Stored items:
◆ ◆ ◆ ◆
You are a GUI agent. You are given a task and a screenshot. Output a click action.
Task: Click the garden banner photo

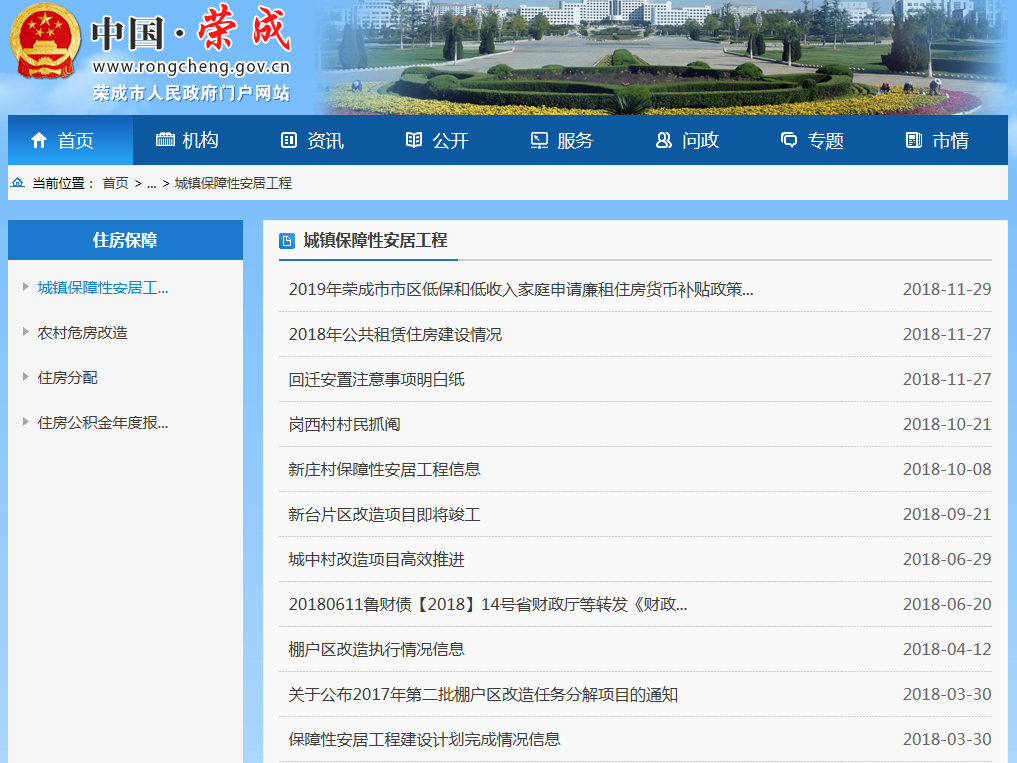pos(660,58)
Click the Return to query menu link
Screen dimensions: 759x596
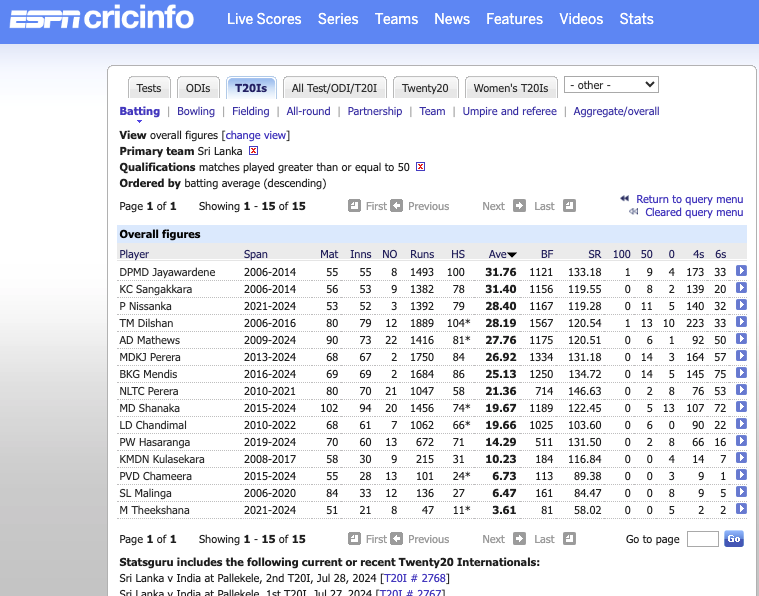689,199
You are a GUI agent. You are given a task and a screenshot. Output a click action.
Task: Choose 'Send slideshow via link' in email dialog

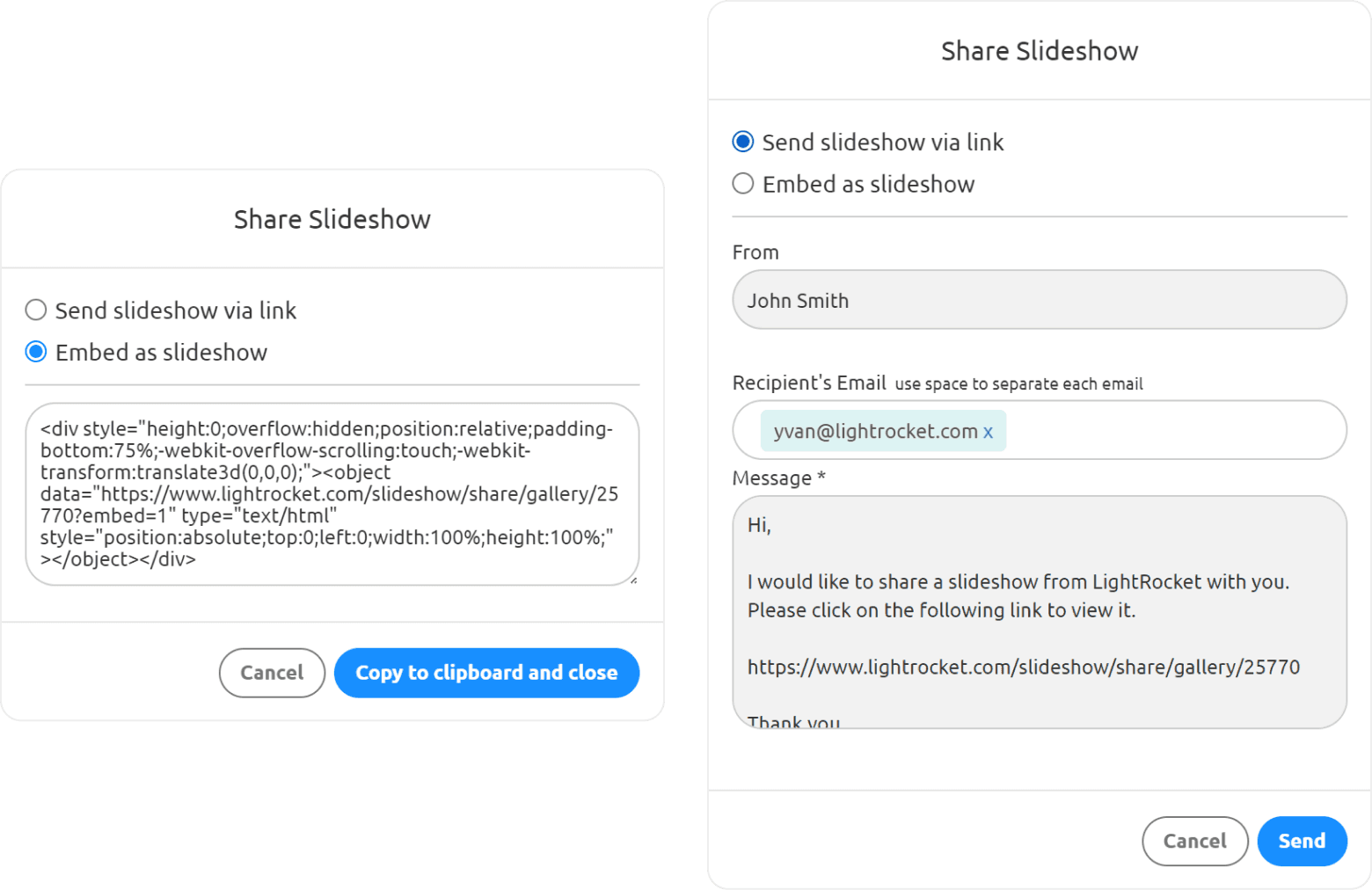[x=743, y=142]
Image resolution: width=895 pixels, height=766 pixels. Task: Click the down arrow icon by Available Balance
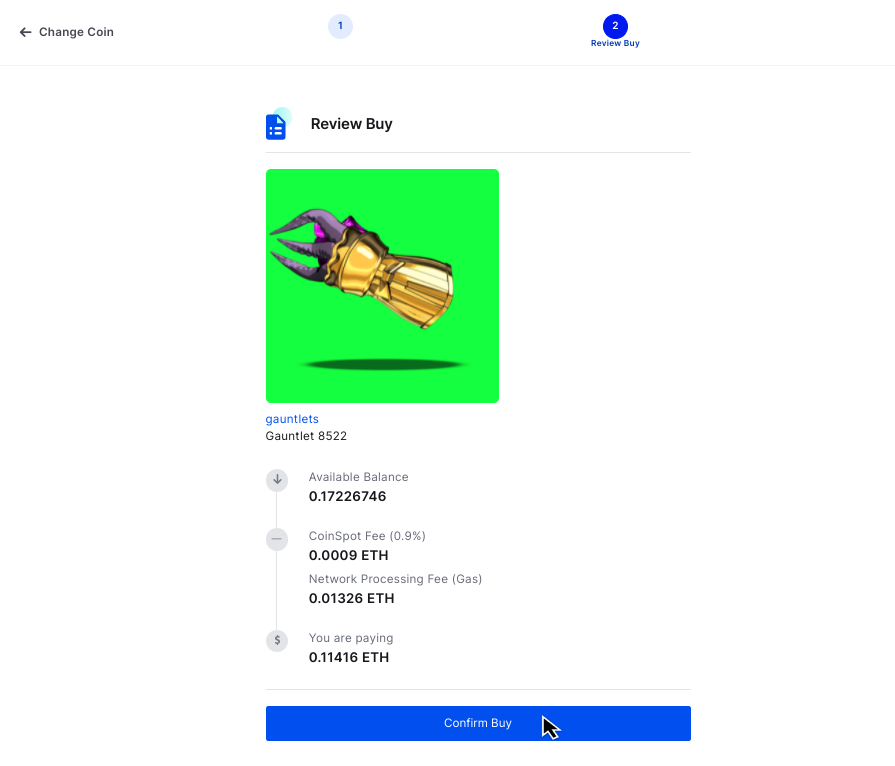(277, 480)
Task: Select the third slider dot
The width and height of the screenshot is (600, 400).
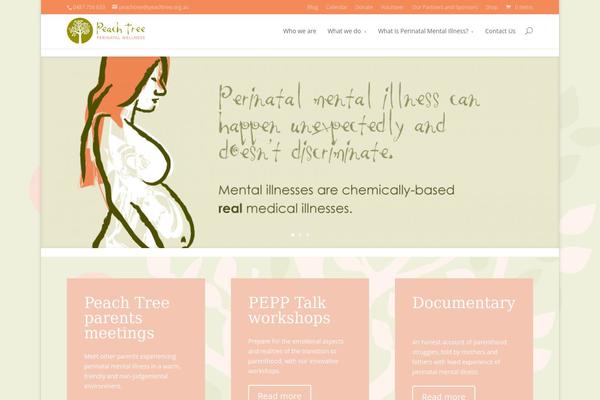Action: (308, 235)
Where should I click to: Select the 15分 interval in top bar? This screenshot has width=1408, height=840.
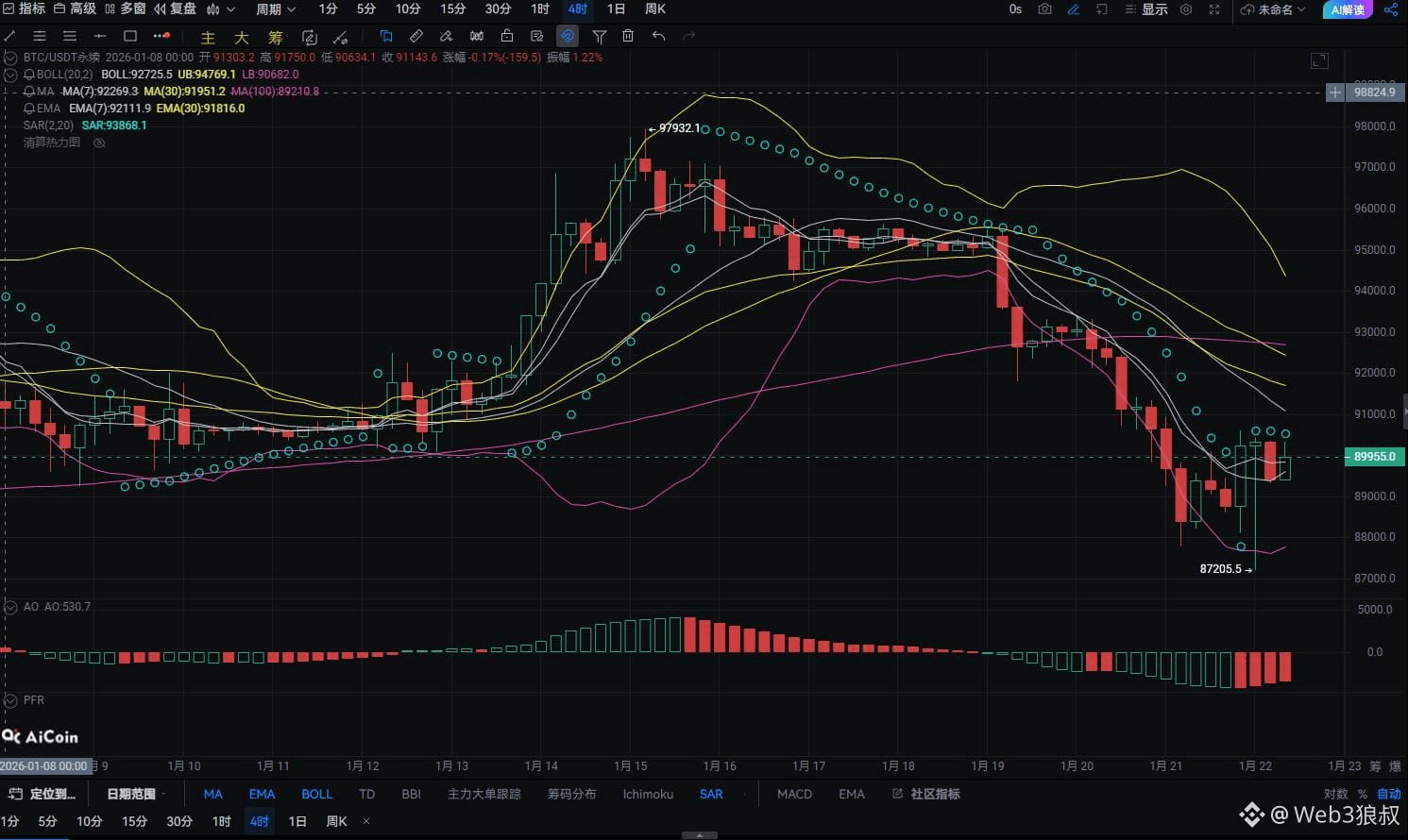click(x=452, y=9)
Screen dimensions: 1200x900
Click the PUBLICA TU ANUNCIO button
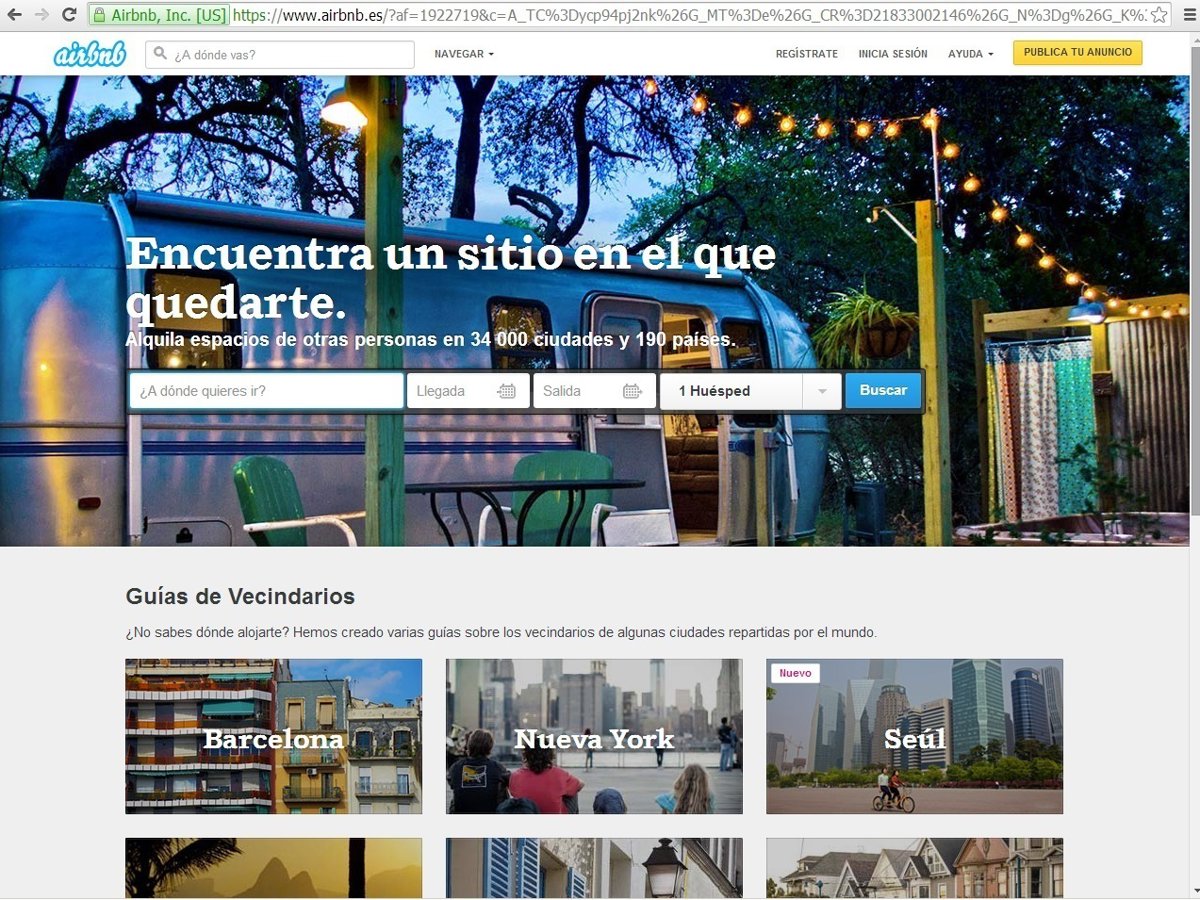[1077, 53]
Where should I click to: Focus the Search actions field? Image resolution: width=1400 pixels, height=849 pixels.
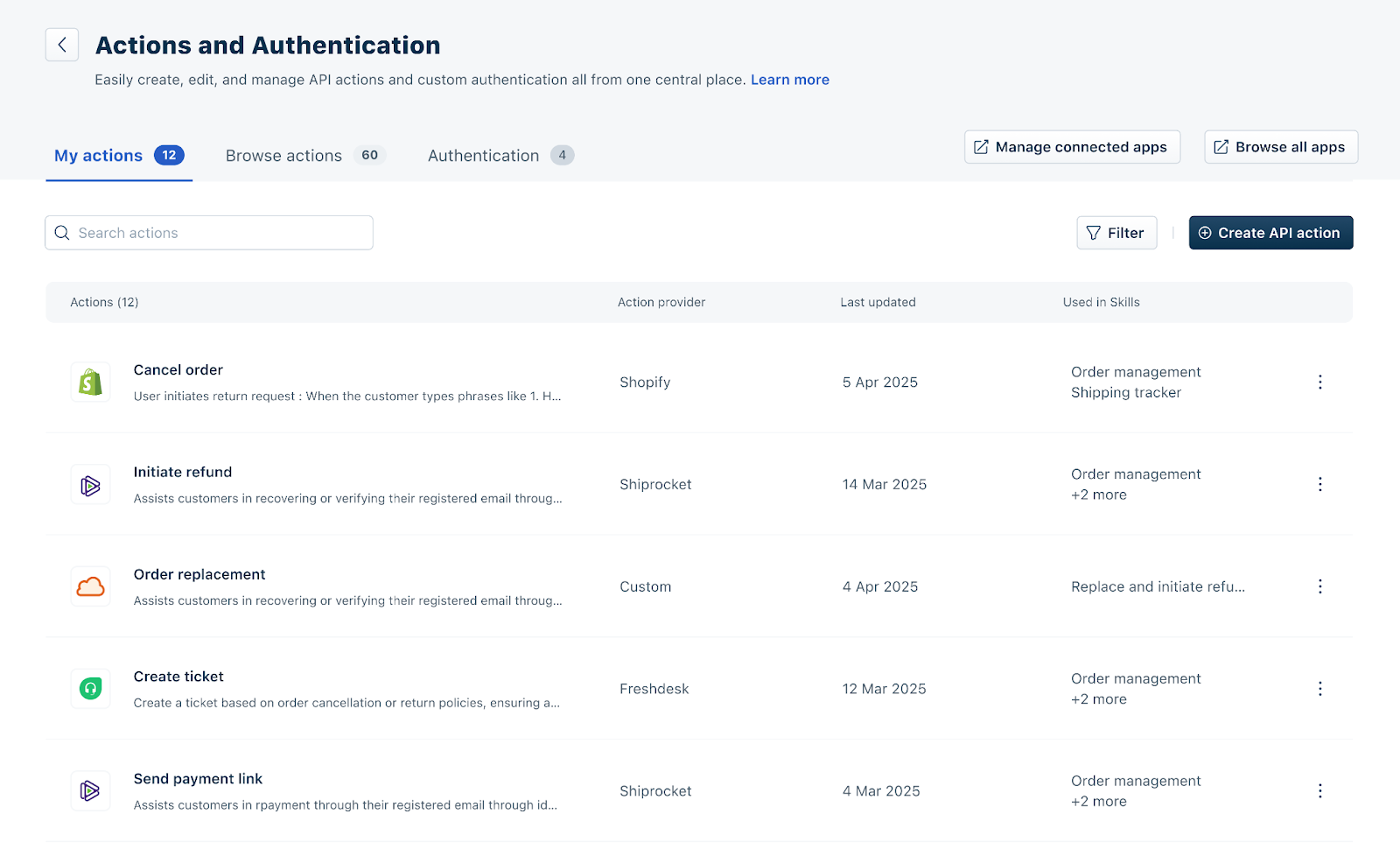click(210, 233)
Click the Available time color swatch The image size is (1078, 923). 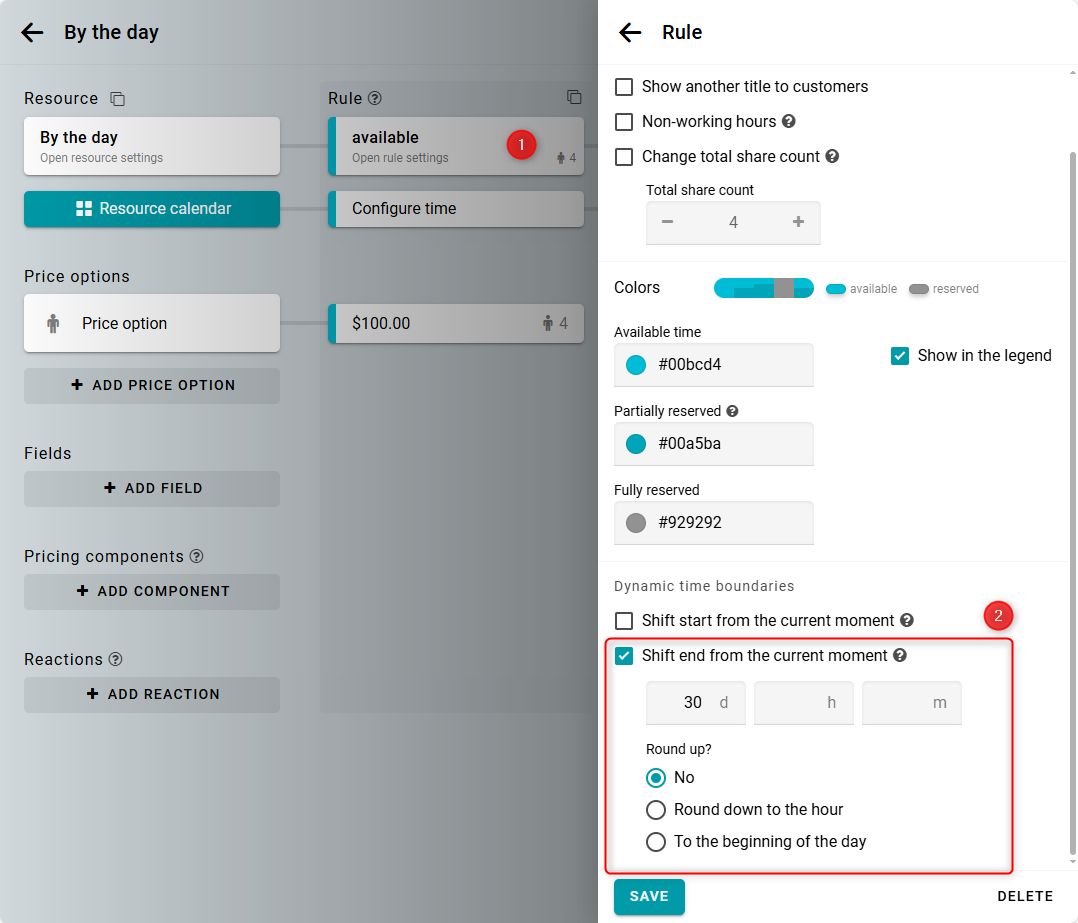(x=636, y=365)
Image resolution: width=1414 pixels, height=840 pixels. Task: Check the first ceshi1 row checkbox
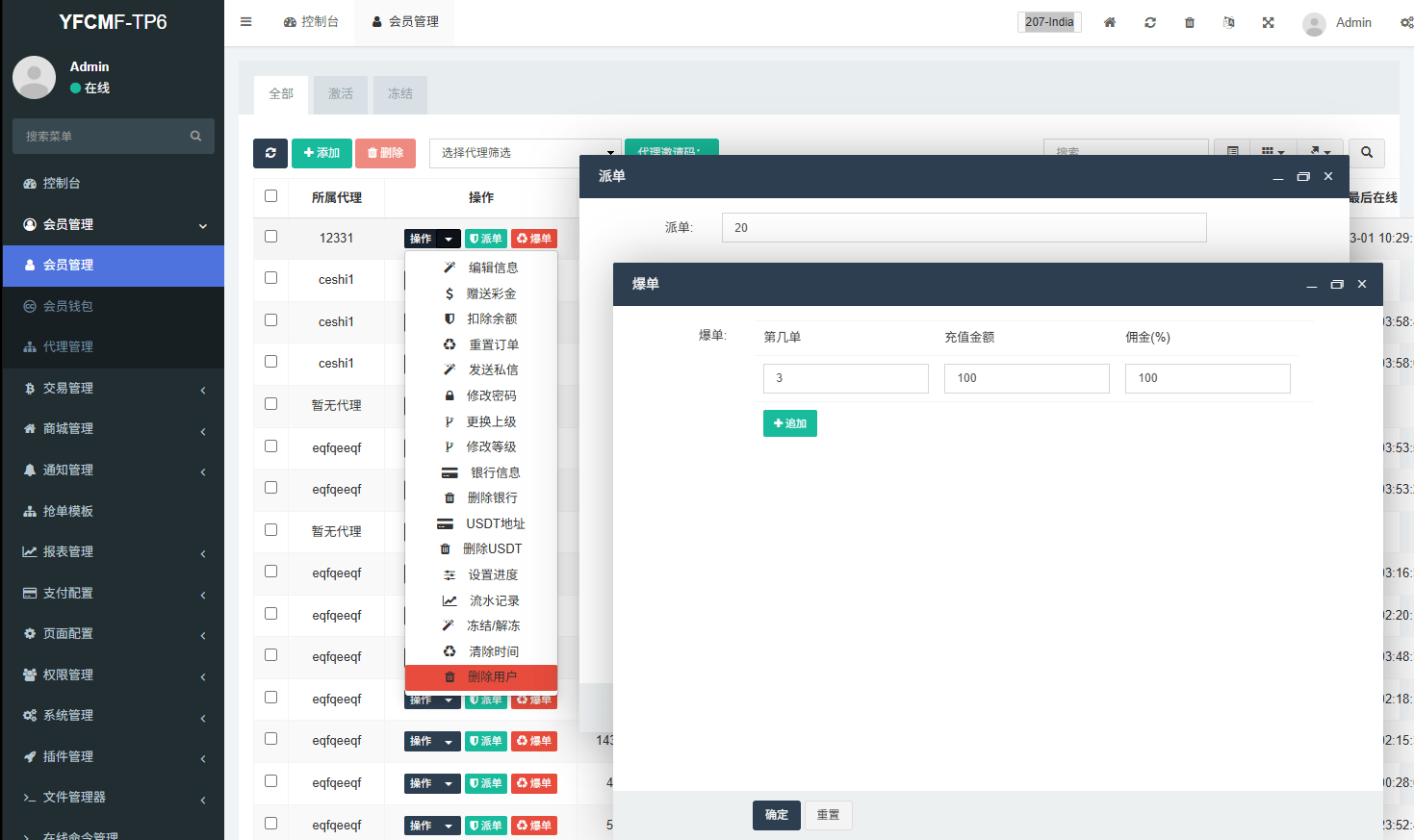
◆ ◆ ◆ ◆
• **WORK ORDER**
Write back word for word every line in the entries above from the one with "Image resolution: width=895" to the one with "Screen dimensions: 1200x900", ends included, and none of the pictures.

• **REPLY TO THE TASK**
Image resolution: width=895 pixels, height=766 pixels. Task: Click the down arrow icon by Available Balance
(277, 480)
Task: Select the third slider dot
The width and height of the screenshot is (600, 400).
Action: (308, 235)
Where should I click to: Select the 15分 interval in top bar? This screenshot has width=1408, height=840.
click(x=452, y=9)
Screen dimensions: 1200x900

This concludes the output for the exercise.